* GOAL OF THE EXERCISE: Out of the lines below, please list those that hold the string "input".

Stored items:
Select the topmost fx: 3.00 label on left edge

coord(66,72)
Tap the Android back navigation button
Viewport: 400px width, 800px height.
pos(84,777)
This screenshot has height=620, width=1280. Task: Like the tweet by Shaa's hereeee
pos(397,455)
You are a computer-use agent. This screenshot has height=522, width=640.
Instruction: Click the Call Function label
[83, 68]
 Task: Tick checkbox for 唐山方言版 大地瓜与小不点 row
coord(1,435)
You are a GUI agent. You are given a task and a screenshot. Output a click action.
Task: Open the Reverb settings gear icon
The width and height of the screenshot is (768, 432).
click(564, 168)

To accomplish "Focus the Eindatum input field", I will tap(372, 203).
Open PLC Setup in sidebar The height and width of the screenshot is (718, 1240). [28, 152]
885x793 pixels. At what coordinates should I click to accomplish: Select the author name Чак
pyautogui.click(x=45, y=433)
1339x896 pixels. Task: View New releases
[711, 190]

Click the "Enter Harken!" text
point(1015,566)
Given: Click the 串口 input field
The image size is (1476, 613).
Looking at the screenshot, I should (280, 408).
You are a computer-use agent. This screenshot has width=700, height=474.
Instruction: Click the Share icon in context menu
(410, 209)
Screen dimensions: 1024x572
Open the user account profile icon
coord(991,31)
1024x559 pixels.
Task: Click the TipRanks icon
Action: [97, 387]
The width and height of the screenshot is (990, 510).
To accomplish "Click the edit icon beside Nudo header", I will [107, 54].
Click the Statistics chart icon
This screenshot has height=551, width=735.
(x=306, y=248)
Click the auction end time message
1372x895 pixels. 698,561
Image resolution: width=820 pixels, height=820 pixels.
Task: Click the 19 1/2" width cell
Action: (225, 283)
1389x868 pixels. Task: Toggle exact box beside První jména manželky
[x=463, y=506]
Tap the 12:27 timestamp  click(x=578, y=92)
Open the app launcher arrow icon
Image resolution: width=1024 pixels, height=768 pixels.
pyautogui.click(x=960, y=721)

* YOUR RESPONSE:
To accomplish "Focus the Eindatum input field", I will tap(372, 203).
Given: Click the 串口 input field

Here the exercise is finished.